Irán advirtió este sábado que la presencia de fuerzas extranjeras en el estrecho de Ormuz puede acarrear serias consecuencias, después de que Francia y Reino Unido manifestaran su disposición a desplegar una misión internacional para contribuir al tráfico en esta vía marítima.
«El estrecho de Ormuz no es un escenario para la demostración militar de potencias de fuera de la región», aseveró el vicecanciller iraní, Kazem Gharibabadi, reiterando su rol como «garante» de la seguridad en esa ruta «sensible». «La seguridad de Ormuz recae en los Estados ribereños«, afirmó, lanzando una «seria» advertencia contra «cualquier movimiento militar» y aquellos que buscan «provocar la crisis»: «Serán responsables de las consecuencias de su aventurismo».

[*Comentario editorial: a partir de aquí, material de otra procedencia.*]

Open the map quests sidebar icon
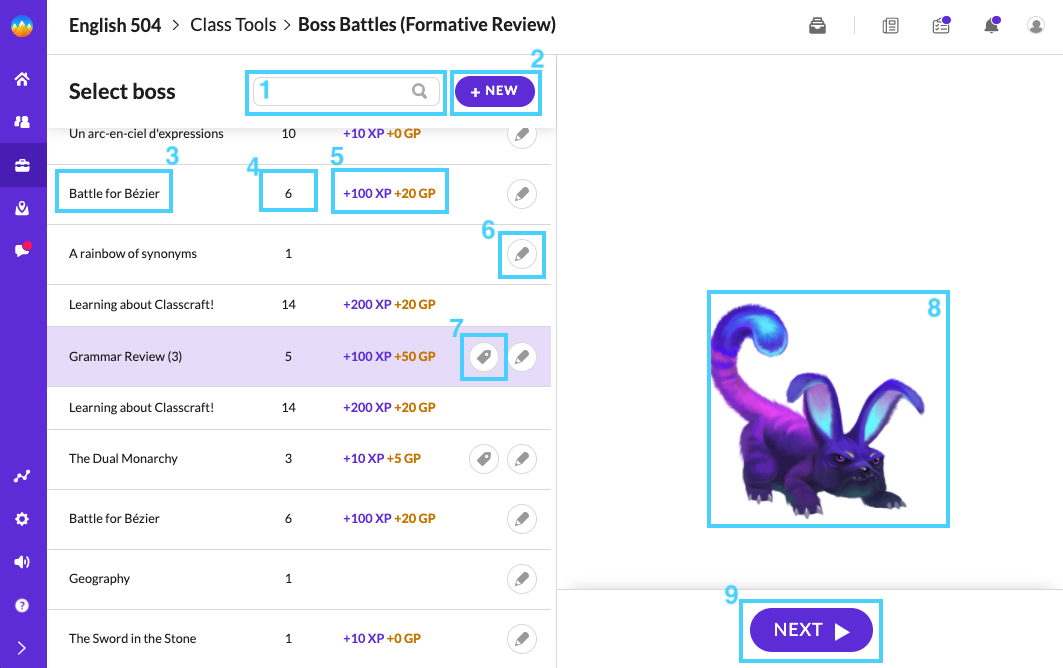The height and width of the screenshot is (668, 1063). [22, 208]
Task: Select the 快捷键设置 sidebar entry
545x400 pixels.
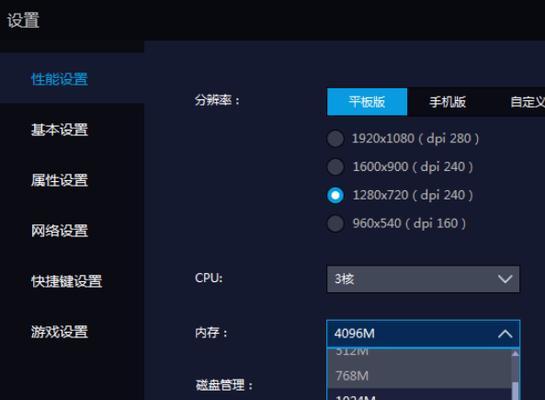Action: [x=66, y=281]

En un comunicado conjunto divulgado la víspera, el presidente francés, Emmanuel Macron, y el primer ministro saliente británico, Keir Starmer, indicaron que Omán, que comparte el estrecho de Ormuz con Irán, aceptó trabajar con ellos para «asegurar que sus aguas jurisdiccionales sean seguras para la navegación».
Además, declararon «estar preparados» para desplegar una misión multinacional para «apoyar la libertad de navegación» en el corredor.